> _ABOUT THIS TASK_:
Decide whether each statement agrees with the text about the New Jersey nursing facility ruling. Answer yes or no for each and quote the words from the text that settle it. (a) Hudson Manor was sold to a for-profit entity in 2002. (b) The health department intends to recover the overpayments. (c) Privately owned nursing facilities in New Jersey receive the higher Class II rate.

#### TEXT SHOWN ####

A New Jersey nursing facility that was overpaid for a decade isn’t entitled to that rate of payment, an appeals court ruled last week.

Hudson Manor Health Care Center, a former county-owned facility, had been misclassified for years, even though it was sold to a for-profit entity in 2002. That error funneled thousands of extra Medicaid dollars to the SNF, before the health department caught the error in 2012 and cut off the funds, Bloomberg Law reported last week.

Officials at the facility — which today operates as Alaris Health at Secaucus — argued that New Jersey’s Appropriations Act barred such a reclassification, because it’s meant to minimize rate fluctuations from year to year.

However, the Superior Court of New Jersey, Appellate Division, disagreed Feb. 7, siding with the state.

“Because [Hudson Manor’s] interpretation would lead to the absurd result of continuing reimbursement at an improper rate to which it was never entitled, we reject its contention on this point,” the court wrote.

In New Jersey, county-owned SNFs are reimbursed at the higher Class II rate, while those that are privately owned earn the lower Class 1 designation, Bloomberg reported. The Appropriations Act only pertains to rates that have been correctly established, the court ruled. County officials had promised to make “best efforts” to ensure that Hudson Manor stayed at the more favorable Class II rate, but the court said local officials had no authority to make such a promise. The health department will reportedly not try to recover the overpayments.

#### GIVEN INFORMATION ####

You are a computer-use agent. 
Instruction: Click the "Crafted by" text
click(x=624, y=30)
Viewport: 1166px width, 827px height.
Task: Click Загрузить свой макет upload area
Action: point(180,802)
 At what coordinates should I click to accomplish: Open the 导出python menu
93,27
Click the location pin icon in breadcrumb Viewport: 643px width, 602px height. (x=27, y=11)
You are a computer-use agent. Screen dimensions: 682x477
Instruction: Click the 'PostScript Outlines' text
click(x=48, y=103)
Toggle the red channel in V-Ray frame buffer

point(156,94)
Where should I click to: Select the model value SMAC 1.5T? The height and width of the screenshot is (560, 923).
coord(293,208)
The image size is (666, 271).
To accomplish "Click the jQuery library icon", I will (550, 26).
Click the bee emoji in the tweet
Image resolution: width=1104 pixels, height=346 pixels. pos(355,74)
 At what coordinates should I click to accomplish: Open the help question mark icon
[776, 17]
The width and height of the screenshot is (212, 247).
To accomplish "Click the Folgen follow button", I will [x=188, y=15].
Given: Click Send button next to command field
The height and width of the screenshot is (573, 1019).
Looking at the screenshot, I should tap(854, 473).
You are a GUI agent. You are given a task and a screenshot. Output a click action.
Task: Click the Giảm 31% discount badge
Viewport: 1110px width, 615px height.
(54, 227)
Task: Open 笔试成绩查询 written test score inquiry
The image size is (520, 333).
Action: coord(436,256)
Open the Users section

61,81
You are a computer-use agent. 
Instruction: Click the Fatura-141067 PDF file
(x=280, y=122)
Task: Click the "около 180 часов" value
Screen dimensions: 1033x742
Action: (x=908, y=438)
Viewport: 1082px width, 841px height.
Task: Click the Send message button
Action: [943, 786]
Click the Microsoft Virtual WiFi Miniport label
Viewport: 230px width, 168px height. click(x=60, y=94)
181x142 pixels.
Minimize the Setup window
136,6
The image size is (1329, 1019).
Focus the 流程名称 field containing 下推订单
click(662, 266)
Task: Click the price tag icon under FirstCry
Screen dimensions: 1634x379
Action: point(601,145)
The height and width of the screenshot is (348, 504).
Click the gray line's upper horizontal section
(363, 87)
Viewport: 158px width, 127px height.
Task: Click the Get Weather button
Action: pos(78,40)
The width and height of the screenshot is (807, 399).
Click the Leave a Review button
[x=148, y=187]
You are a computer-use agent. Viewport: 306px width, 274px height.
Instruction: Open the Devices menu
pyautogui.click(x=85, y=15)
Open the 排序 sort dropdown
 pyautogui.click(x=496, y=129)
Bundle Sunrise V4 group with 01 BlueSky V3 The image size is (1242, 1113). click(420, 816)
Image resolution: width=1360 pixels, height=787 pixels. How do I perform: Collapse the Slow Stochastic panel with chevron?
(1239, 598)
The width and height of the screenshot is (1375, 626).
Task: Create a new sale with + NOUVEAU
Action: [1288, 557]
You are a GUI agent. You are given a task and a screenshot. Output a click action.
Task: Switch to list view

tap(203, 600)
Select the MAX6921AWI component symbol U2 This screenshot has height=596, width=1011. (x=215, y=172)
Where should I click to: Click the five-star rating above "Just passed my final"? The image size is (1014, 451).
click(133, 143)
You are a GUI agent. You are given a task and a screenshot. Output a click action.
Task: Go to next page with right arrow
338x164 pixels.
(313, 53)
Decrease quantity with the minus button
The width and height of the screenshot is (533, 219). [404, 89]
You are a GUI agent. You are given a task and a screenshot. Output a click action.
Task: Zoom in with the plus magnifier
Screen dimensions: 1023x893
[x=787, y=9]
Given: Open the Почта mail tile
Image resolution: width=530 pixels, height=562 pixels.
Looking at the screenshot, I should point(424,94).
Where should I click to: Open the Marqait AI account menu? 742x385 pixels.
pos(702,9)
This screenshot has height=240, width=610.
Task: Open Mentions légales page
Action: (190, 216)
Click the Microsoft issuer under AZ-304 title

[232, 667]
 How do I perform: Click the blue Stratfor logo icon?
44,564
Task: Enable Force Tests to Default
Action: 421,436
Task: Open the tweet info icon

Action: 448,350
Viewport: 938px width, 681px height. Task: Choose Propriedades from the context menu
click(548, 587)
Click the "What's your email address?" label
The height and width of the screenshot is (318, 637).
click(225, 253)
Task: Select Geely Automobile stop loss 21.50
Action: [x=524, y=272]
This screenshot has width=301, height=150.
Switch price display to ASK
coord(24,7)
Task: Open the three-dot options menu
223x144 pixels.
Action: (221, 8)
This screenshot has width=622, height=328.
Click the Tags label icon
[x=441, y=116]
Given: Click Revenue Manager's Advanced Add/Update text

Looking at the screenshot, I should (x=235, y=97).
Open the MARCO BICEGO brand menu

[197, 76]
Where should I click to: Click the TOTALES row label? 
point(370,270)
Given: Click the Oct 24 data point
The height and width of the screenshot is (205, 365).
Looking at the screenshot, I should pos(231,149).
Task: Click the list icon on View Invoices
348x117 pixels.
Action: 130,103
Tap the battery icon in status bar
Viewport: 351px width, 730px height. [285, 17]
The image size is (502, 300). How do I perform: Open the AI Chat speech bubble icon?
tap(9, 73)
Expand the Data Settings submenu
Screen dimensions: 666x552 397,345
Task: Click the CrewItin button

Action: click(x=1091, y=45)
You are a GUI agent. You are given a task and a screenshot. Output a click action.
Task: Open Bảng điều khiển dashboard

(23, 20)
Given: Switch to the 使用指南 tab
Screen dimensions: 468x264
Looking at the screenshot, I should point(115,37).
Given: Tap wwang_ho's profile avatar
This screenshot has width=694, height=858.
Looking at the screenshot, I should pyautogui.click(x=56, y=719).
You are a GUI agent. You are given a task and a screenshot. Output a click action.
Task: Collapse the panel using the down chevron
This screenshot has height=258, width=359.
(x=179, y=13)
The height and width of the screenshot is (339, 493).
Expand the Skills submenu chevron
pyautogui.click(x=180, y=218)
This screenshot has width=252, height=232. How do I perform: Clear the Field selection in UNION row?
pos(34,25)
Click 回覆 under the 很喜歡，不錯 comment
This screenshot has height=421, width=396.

####

> _ANSWER TO THE EXERCISE_:
(a) Yes: "even though it was sold to a for-profit entity in 2002"
(b) No: "The health department will reportedly not try to recover the overpayments."
(c) No: "county-owned SNFs are reimbursed at the higher Class II rate, while those that are privately owned earn the lower Class 1 designation"